*** Supplied entries ***

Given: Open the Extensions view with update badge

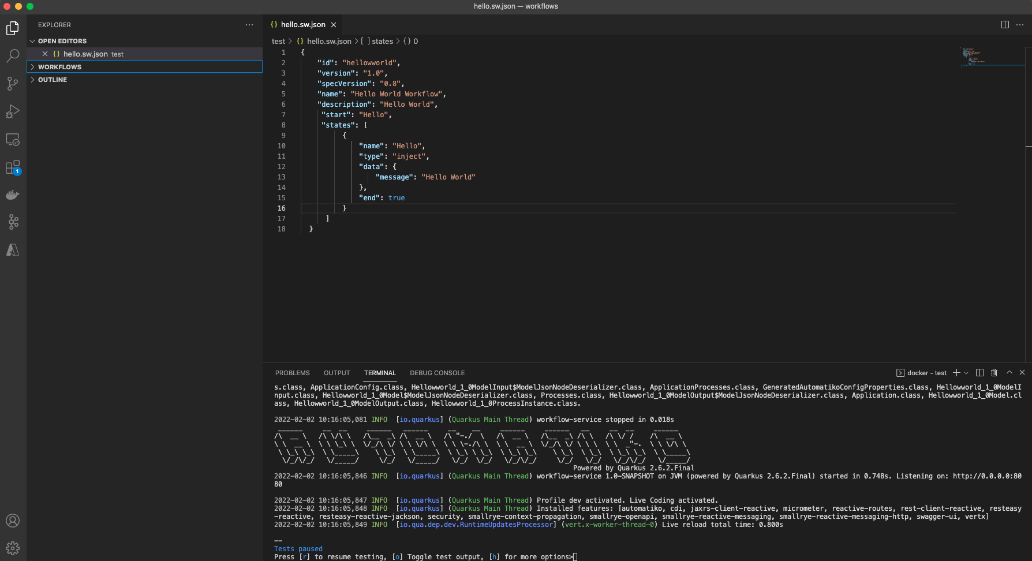Looking at the screenshot, I should click(13, 167).
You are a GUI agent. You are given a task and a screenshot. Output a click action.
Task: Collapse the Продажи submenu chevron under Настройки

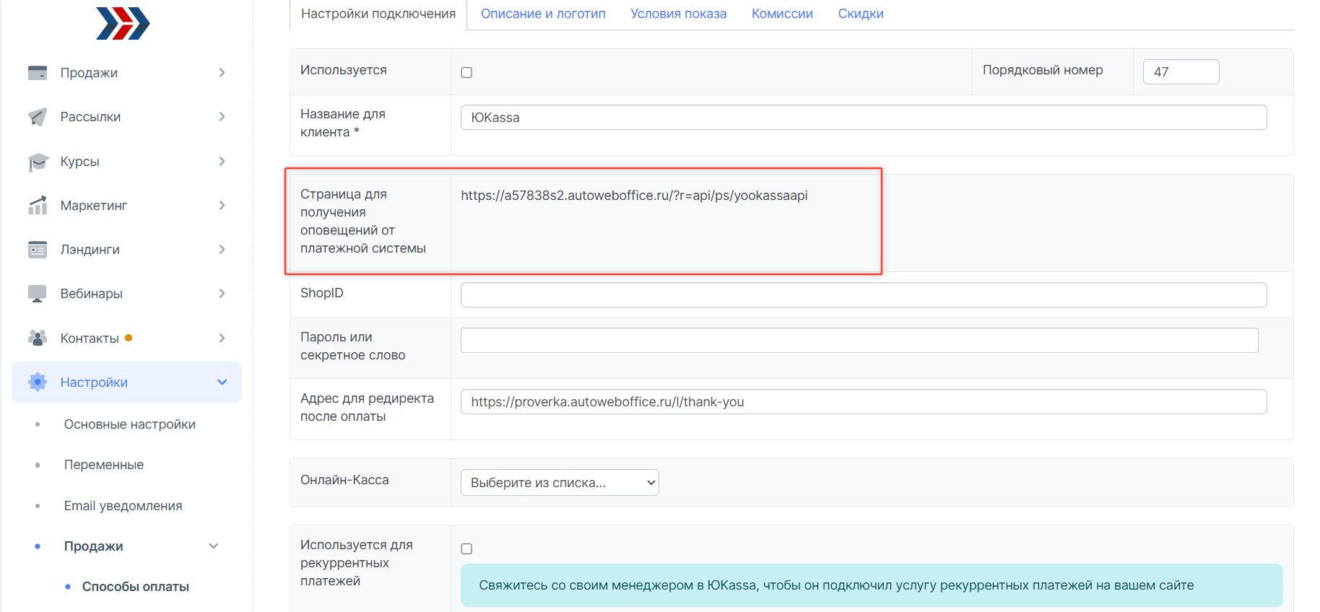coord(214,546)
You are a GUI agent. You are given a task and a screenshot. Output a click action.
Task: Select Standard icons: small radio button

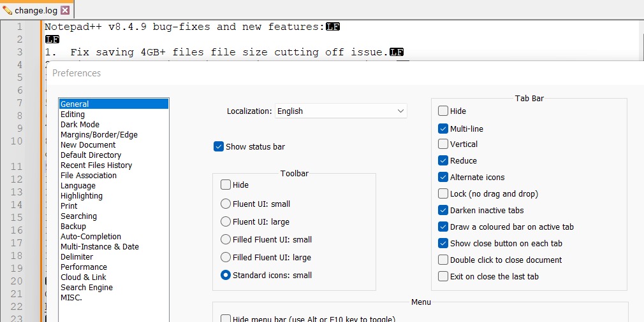226,276
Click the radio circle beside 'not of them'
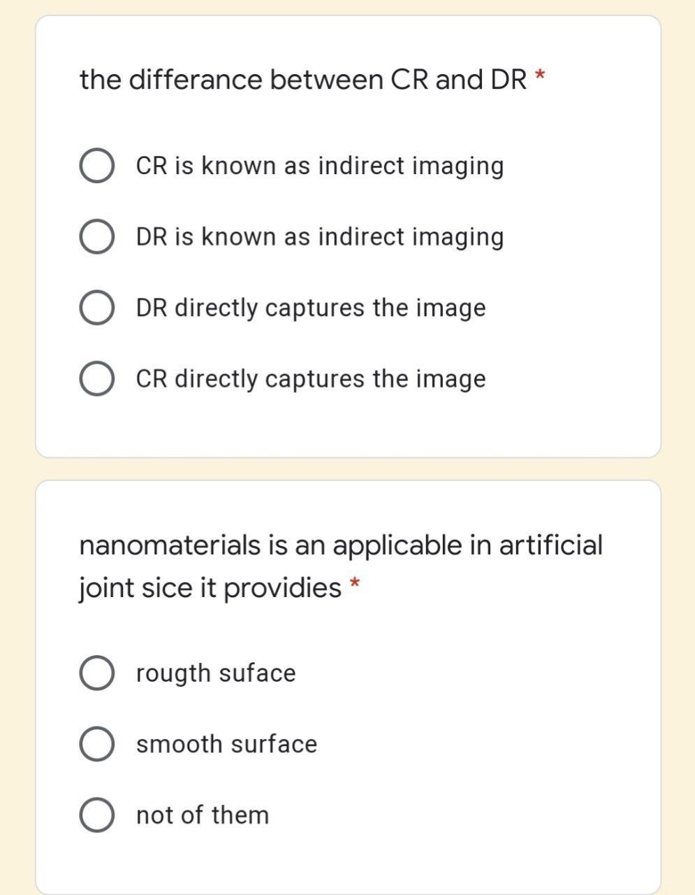The height and width of the screenshot is (895, 695). [x=98, y=815]
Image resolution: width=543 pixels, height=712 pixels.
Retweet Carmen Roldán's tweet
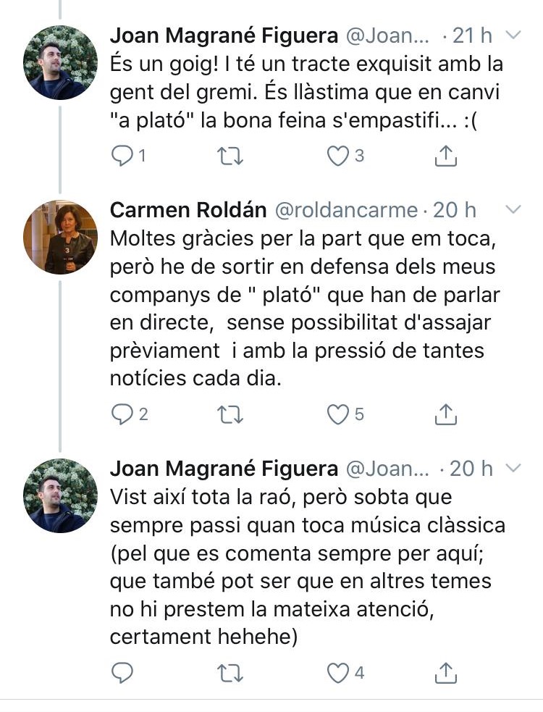pos(230,414)
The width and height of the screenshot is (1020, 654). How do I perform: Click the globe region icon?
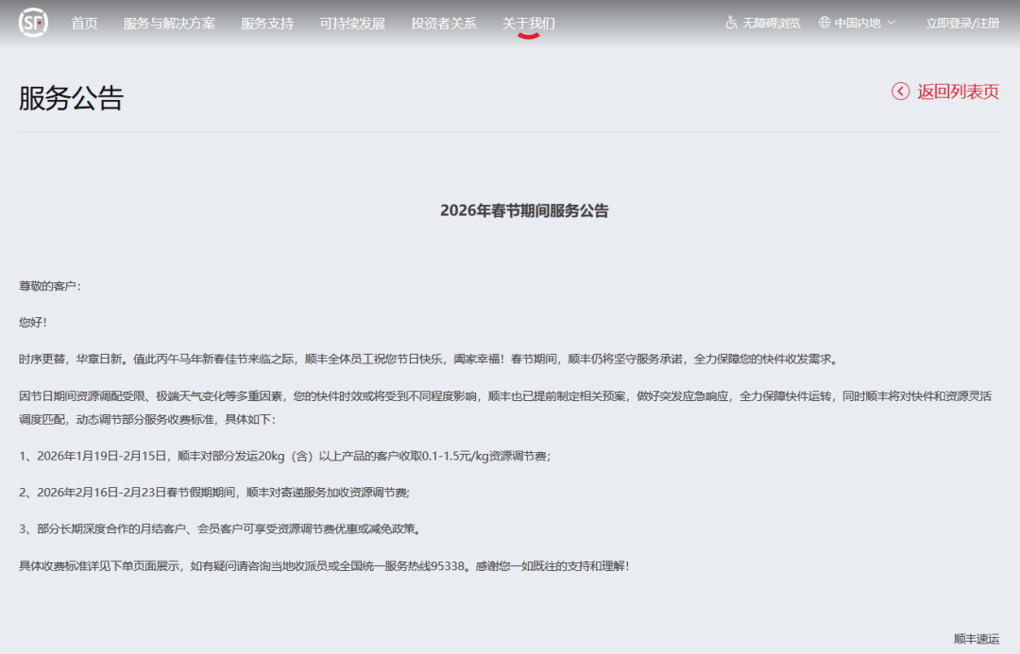point(825,23)
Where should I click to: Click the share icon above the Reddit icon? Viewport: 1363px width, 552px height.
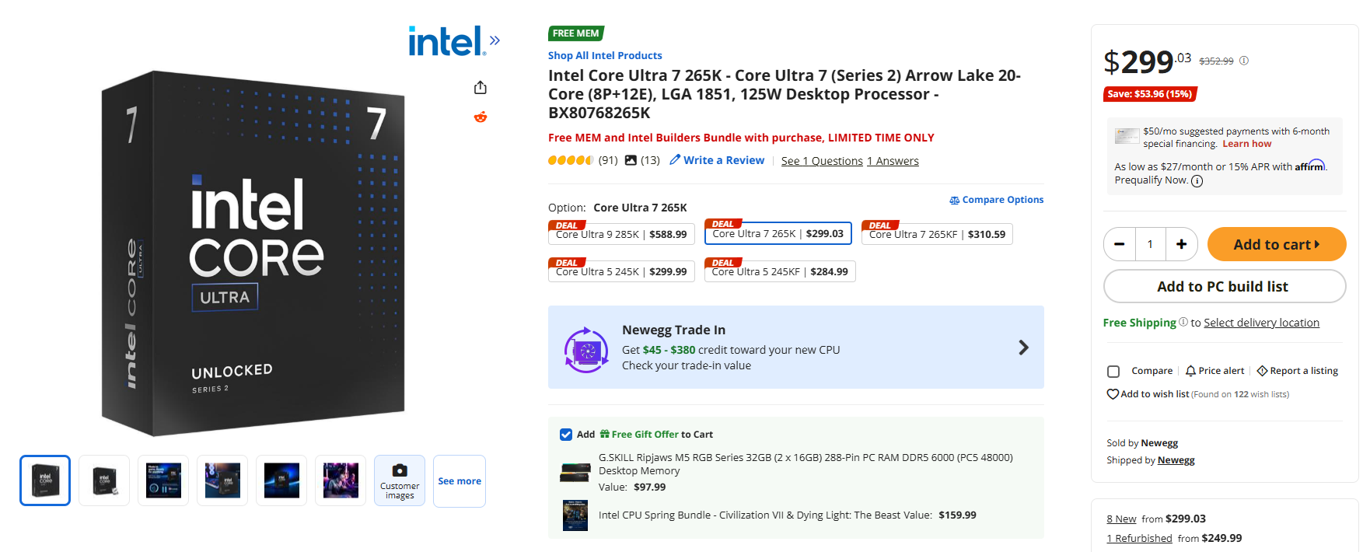click(x=480, y=88)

*** End of Supplied entries ***

» **Exercise**
Exclude the pictures and reproduce every entry exactly.

» **Answer to the exercise**
Given: Open the Extensions view with update badge

Looking at the screenshot, I should click(13, 167).
You are a GUI agent. You are given a task and a screenshot. Output a click action.
Task: Collapse the Продажи submenu chevron under Настройки

coord(214,546)
You are a GUI agent. You are given a task and a screenshot. Output a click action.
Task: Select Standard icons: small radio button

226,276
Click the radio circle beside 'not of them'
The height and width of the screenshot is (895, 695). [x=98, y=815]
Image resolution: width=543 pixels, height=712 pixels.
Retweet Carmen Roldán's tweet
pos(230,414)
The width and height of the screenshot is (1020, 654). How do I perform: Click the globe region icon?
point(825,23)
Where should I click to: Click the share icon above the Reddit icon? Viewport: 1363px width, 552px height.
click(x=480, y=88)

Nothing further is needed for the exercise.